News
Trump Slams Maduro a 'Violent' and Says He Copied His Dance Moves

President Donald Trump unleashed a memorable zinger on Venezuela's ousted leader Nicolás Maduro during a high-energy speech, branding him a "violent guy" who even tried aping his signature rally dance. The quip came as Trump celebrated a daring U.S. special forces raid that snatched Maduro and his wife from Caracas last week, calling the mission "brilliant" and a game-changer for seizing Venezuela's oil wealth.
At the Trump-Kennedy Center on January 6, Trump didn't hold back, slamming Maduro not only for alleged crimes like torture and killings but for the cheeky imitation of his fist-pumping "Y.M.C.A." routine that caps his rallies. "He tries to imitate my dance," Trump said to laughs from Republican lawmakers, adding with a grin that First Lady Melania "hates" it too – joking, "Could you imagine FDR dancing like this?" The remark tied into broader boasts about the raid's success and plans to hand over up to 50 million barrels of Venezuelan oil for reconstruction.

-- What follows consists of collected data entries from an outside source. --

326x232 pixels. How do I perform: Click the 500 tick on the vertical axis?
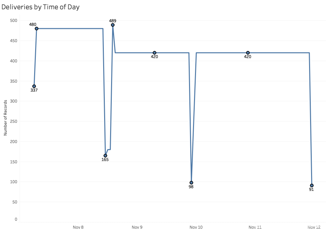13,21
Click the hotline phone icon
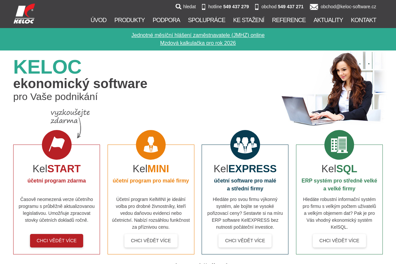 (x=204, y=6)
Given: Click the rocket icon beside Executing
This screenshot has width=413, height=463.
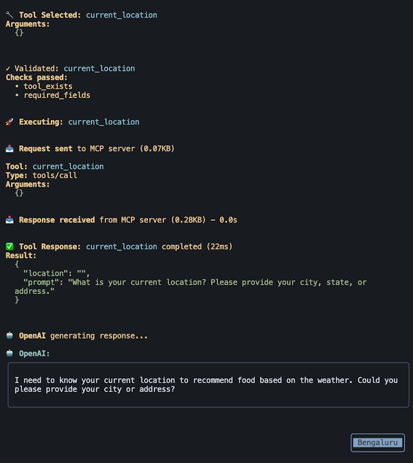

Maduro's viral dance clips – grooving to remixes of his "No War, Yes Peace" chants at 2025 rallies – had long rubbed U.S. officials the wrong way, especially amid sanctions and strikes on Venezuelan drug boats. Trump framed the mockery as the final straw from a defiant tyrant, contrasting his crowd-pleasing moves with Maduro's techno-fueled shows. Now facing narco-terrorism charges in New York, Maduro labeled himself a "prisoner of war" in court, as global voices cry foul over the "abduction."

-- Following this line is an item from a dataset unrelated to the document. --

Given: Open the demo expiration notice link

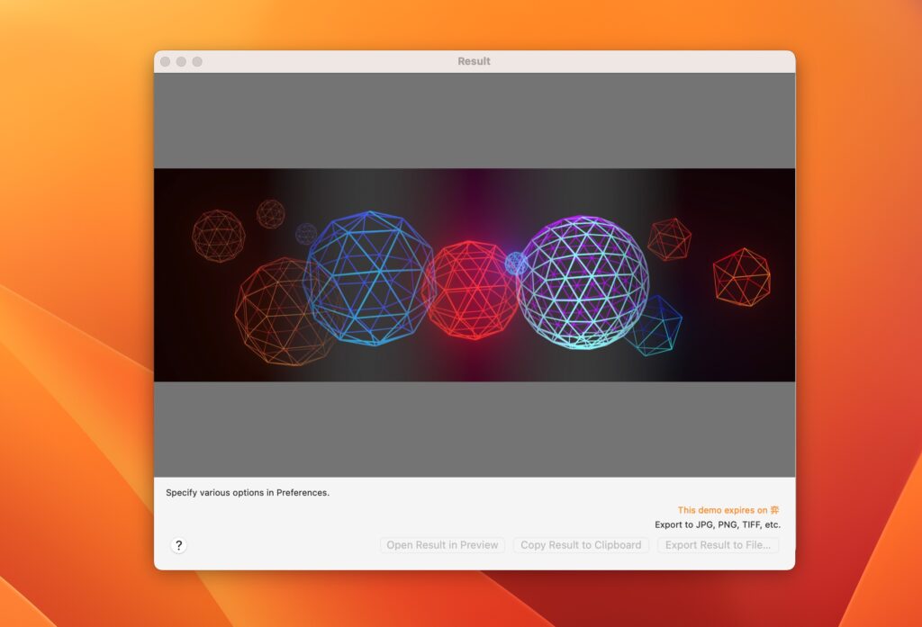Looking at the screenshot, I should click(730, 508).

The operation positions Trump as a foreign policy heavyweight heading into 2026 midterms, warning GOP allies of impeachment pitfalls without big wins. Yet Venezuela's path forward remains shaky – U.S. intel hints Maduro's old guard might still hold sway, even as oil funds promise recovery. This blend of personal flair and hard power shows Trump's unfiltered approach: turning taunts into triumphs on the world stage.